The University of Melbourne has signed a memorandum of understanding with the Melbourne Football Club (MFC) that affirms the institutions’ intention to collaborate on research and community engagement projects.
University Vice-Chancellor Glyn Davis and MFC CEO Peter Jackson formalised the partnership in late January, noting a shared investment in the future of the City of Melbourne as well as a longstanding place in the city’s history as motivations for a deal.

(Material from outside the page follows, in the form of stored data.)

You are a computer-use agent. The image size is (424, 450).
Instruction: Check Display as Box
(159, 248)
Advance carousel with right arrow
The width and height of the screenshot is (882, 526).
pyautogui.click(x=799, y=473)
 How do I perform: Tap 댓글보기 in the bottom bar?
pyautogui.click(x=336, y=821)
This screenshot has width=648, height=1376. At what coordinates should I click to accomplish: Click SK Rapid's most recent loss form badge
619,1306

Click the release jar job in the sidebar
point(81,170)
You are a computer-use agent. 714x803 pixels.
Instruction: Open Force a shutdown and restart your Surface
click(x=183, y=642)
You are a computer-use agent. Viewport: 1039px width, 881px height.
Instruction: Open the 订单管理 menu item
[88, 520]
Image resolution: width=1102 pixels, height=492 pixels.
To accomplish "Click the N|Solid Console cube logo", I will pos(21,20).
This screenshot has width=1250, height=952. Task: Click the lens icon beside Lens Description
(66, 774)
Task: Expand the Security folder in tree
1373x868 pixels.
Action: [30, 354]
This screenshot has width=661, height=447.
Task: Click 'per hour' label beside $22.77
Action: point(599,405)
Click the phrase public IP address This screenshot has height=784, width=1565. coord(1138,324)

The University, with a student population of over 40,000 from Victoria, interstate and overseas, represents a considerable source of social and cultural capital that the AFL club would hope to tap into. The partnership with the University fits into the MFC’s long-term strategy to increase its membership and supporter base. Both have dwindled since Melbourne’s last premiership victory in 1964 due to a combination of struggles on-field since 2006 and financial and administrative issues that stretch back decades.
A key focus of the club is to diversify its supporter demographic, which has typically been concentrated in the city’s richer inner suburbs. Furthermore, the MFC’s lack of recent success has led to it having one of the oldest supporter bases in the competition, with a declining influx of younger fans a major concern.
Third-year Arts student and MFC member Dean Goldstein welcomed the partnership announcement.
“The Melbourne Footy Club has been an integral part of my life for as long as I can remember. Considering how much I’ve enjoyed the last couple of years at Melbourne Uni, it means a lot to me to know that both institutions recognise how important the other is to the fabric of our city. I think the MOU [memorandum of understanding] that they’ve signed will help unite two of Melbourne’s most recognisable brands, and will strengthen the bond between sport and education. I’m just hoping to spot some of the players around campus now,” he said.
Goldstein’s comments reflect the club’s hope that the new association with the University will help to distinguish the MFC identity from that of the nine other clubs in the AFL’s Victorian heartland, where competition for support has grown increasingly tough. Part of this process involves the emphasis of the club’s unique tie to the name ‘Melbourne’. Together, the state’s oldest football club and its oldest university intend to use their relationship to expand the cultural experience offered by Melbourne’s passionate sporting community to students and the broader population.
Melbourne players Tom McDonald and Jay Kennedy-Harris, also students of the University, were present for the partnership announcement. Kennedy-Harris, a Bachelor of Science student, was in his first year and a resident of Queen’s College prior to being drafted by the Demons in the 2013 national draft. The pair have played 60 and 14 games for the MFC respectively, with McDonald finishing third in the club’s Best and Fairest award in 2012 – the same year he was nominated for the AFL’s Rising Star award as a second-year player.
The MFC are not the first club from Australia’s most prominent football competition to have been partnered with the University of Melbourne. Between 1907 and 1914 the Melbourne University Football Club, known more commonly as ‘University’ and made up of students and alumni, competed in the Victorian Football League, the AFL’s predecessor.
University eventually withdrew from the VFL ahead of the 1915 season, without ever playing in a final and with an overall winning record of just 21 per cent across 126 home-and-away matches. Players from the team transferred to other VFL clubs, the majority moving to Melbourne. The MFC continued to recruit players from University after the club joined the VFL’s seconds competition, the Victorian Amateur Football Association (VAFA), in 1919. The most notable of these recruits was 1946 Brownlow medallist Donald Cordner, as well as his brothers Denis, John and Ted who together formed one of the most famous families of the sport and the club.
The new memorandum follows on from the MFC’s work with the University’s School of Population and Global Health and Indigenous Eye Health Unit to alleviate infectious eye diseases such as trachoma in Northern Territory Indigenous communities. The initiative, which combines the work of university researchers with the club’s football outreach programs, strong Indigenous playing contingent and NT engagement projects, has reported a significant decline in trachoma infection rates from 14 per cent in 2009 to four per cent in 2012.
Similar research initiatives that capitalise upon the two institutions’ capacities in the sporting, cultural, and educational fields will be a priority of the partnership.
Gajan Thiyagarajah is a MFC supporter. Go Dees!